# [Text segment]
--*--

Ramesam, J
[1] The facts out of which this Civil Miscellaneous Second Appeal arises are these. One T.K. Nambiar mortgaged a property to the appellant s father. The mortgagee sued for the mortgage money and obtained a decree for sale. The appellant as his legal representative executed the decree and in the sale that followed, the property was purchased by the respondent for Rs. 825. Meanwhile the junior members of T.K. Nambiar s tarwad sued for a declaration that the mortgage decree and sale were not binding on them and for possession. They obtained a decree and in execution got possession of the property. Thus the respondent was deprived of the possession of the property which he had purchased and he filed an application under Sections 47, 147 and 151, Civil Procedure Code for a refund of the purchase money. The District Munsif ordered the refund. On appeal, the District Judge deducted only the poundage fee and otherwise confirmed the District Munsif s order. The appellant, that is the legal representative of the decree-holder in the mortgage suit, has filed this appeal. He contends that the respondent is not entitled to a refund at all even by way of a regular suit; but his chief contention is that the respondent is not entitled to obtain a refund by way of an application in execution. Accordingly these two questions have been referred to the Full Bench in the order I have stated.

--*--

# [Provided material]
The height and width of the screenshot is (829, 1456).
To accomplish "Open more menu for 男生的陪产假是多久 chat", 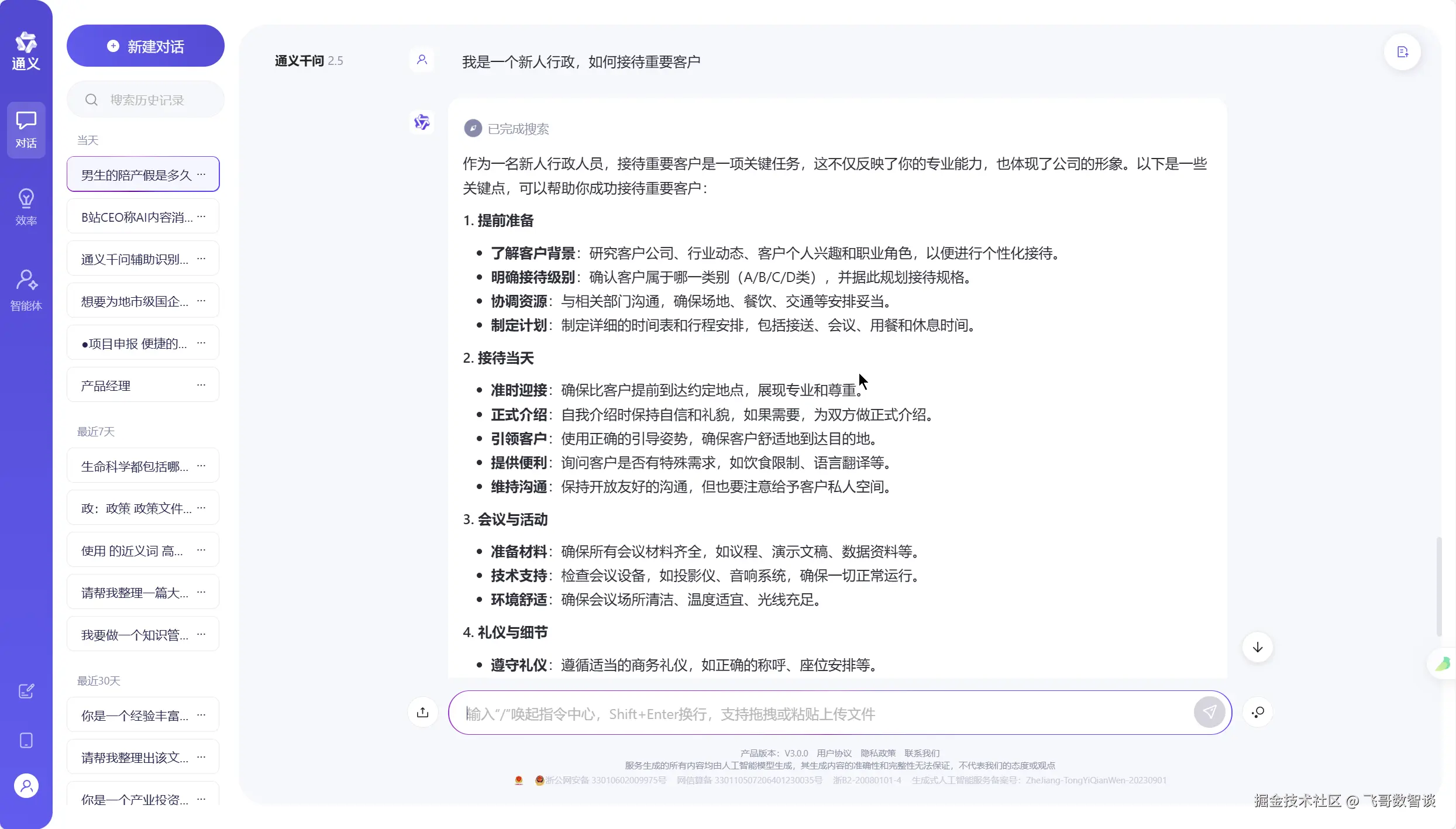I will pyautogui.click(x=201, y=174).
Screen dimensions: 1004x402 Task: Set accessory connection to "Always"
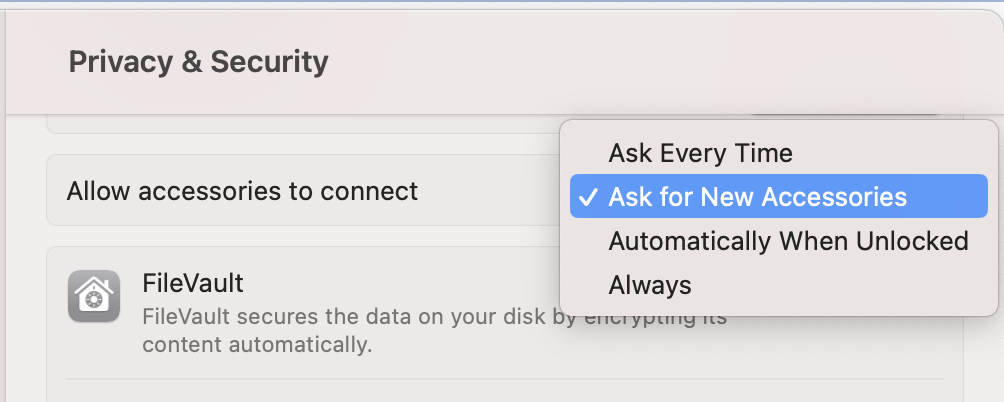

--*--

# [Stated problem]
Answer these from the court judgment text:
(a) For how much did the respondent purchase the property?
(b) Under which sections of the Civil Procedure Code did the respondent apply for a refund?
(c) What did the District Judge deduct when confirming the District Munsif's order?

# [Answer for the task]
(a) Rs. 825
(b) Sections 47, 147 and 151
(c) Only the poundage fee